Self-negating thoughts and actions are set up against imagined standards of perfection. In the progressive deadening of the self, one enters a sort of wandering, repeating the original losses, refusing reflection to escape introspection. Relationships are based on disguise and learned inauthenticity. Coming to really be oneself feels fragmentary and precarious. Although this person is often social and exhibits the expected presentation, seemingly capable of warmth, emotional depth is stunted, and the person feels unable to emerge or be safely seen.

There is also the issue of self-hatred indicating “a basic division between the ego and self when the spontaneous being of the person is always hated, feared and attacked” (Colman, 2008, p. 363). The frantic need is to avoid the impact of shame and self-hatred and is not easily eradicated. “Hatred is paradoxical. It emerges from traumatic origins and involves primitive defence mechanisms of the self…but it manifests itself at a sophisticated level of consciousness where ego fragments have coalesced, albeit in a distorted way, to form a fixed complex” (Weiner, 1998, p. 499). In other words, hatred of self, driven by perfectionism, causes one to become frozen, separated from within.

Culturally, social media and the superficial focus represent a compromised search for knowing oneself. Identity cannot be found behind the masks of social media touch-ups. The mounting disruption of oneself is accentuated by a persona set in place for the social media world. This is a perpetual re-impersonation dependent on the judgment of others and the need to fit in. No complete self is offered or seemingly desired. Instead, the false self and shell of persona house the identity. One then picks up an identity for a while and becomes it temporarily, assuming the face of the one they imagine looking at them. Aiming to be a media queen means packaging oneself in the cloak of facade.
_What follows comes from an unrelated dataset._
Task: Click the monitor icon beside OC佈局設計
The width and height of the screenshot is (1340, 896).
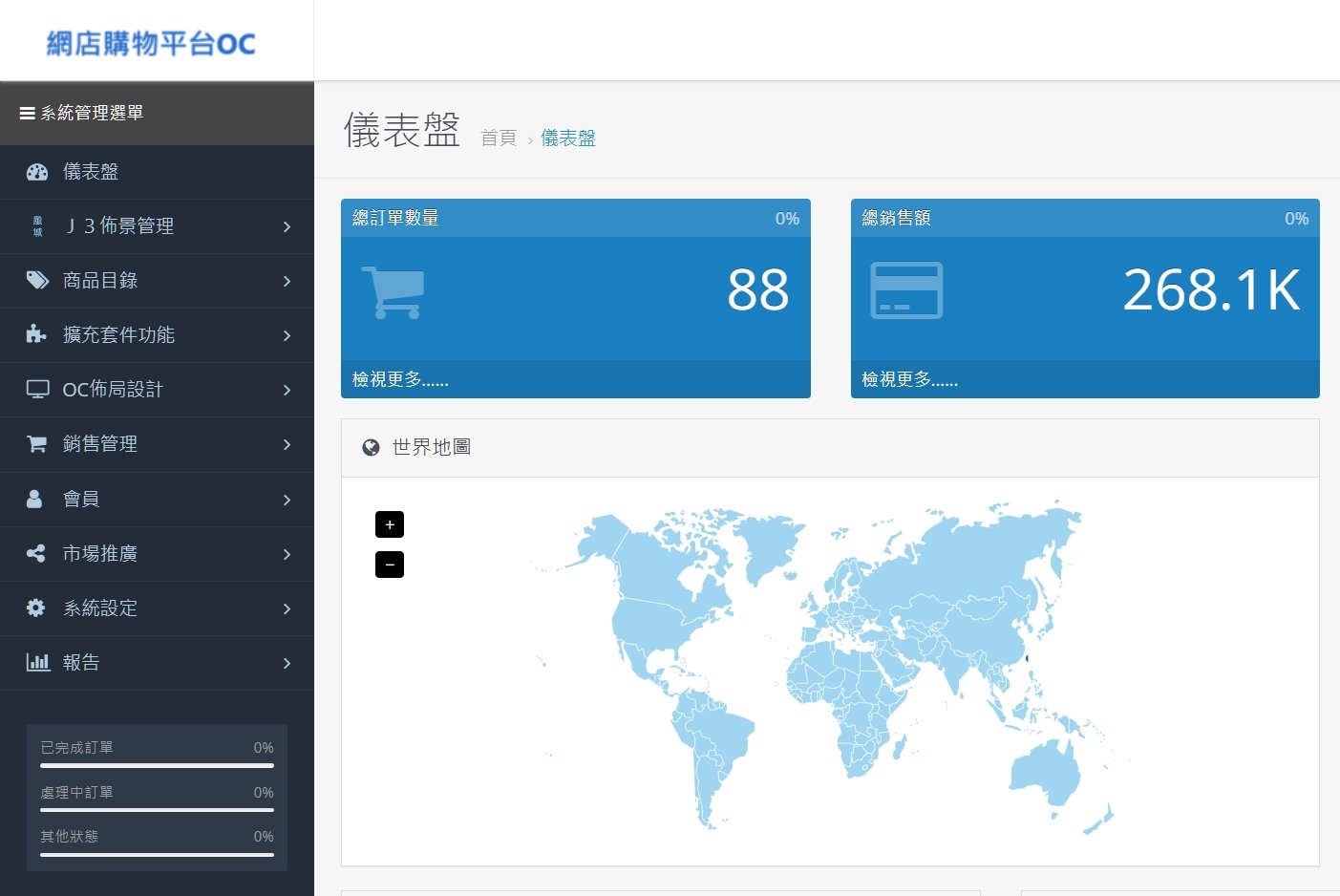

This facade makes it seem the person is there when they are not. But where are they? Airbrushed, tinted, trimmed, or reshaped, they become an object, needing to hide their vulnerable and sensitive reactions in the search for self-legitimization.
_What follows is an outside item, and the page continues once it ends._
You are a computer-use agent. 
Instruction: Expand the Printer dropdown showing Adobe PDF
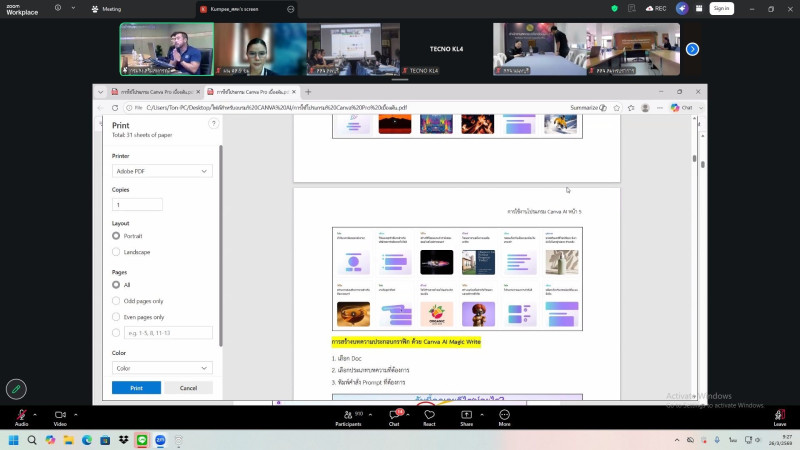(x=162, y=171)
These people learned to maintain themselves through split selves, partially engaged in relationships but remaining emotionally hidden, mostly to themselves, unable to commit or to find their depth, meaning, or fulfillment. The talents are there, but the dedication to their individuality is curtailed. Little remains of the intimate and private in social media. Not truly a tool of communication, social media arouses a sense of isolation as the virtual substitutes for person-to-person connection. Contact with the world is feigned as there is no real personal or touchable entry to oneself or others. Too much becomes reduced to the general or the trivial as appearance substitutes for being and general for individual. The reality of one’s emotions seems muted or wildly uncensored. Basically, the passion for self-exposure is stylized for popular consumption. The portrayals, whether true or not, make the idealized image seem to be what is sought and lauded. The attempt is to maintain fascination, yet there remains psychological remoteness that does not bring the real person near.

If the ego is too weak and life is behind the masks of the false self, then how can one begin to integrate the shadow? These are usually assigned to be the rejected parts of the personality, denied by the imposter in the attempt to be perfect. However, these are the parts that make us human. People hesitate to be in the present, living as if not really there, absent as humans. If we negate the real, we become liars like Pinocchio, whose nose grew every time he was dishonest.

What this all demonstrates is that the quest for perfectionism gets in the way of being genuine. Can we take the step into reality and reveal the truth of our being? The process can be difficult, but it is the way to develop a secure personality. This journey is not driven by AI or the desperation for approval but is instead based on solidity and confidence, the courage to come forth in the reality of who one is. The question is, do each of us have the courage to do so?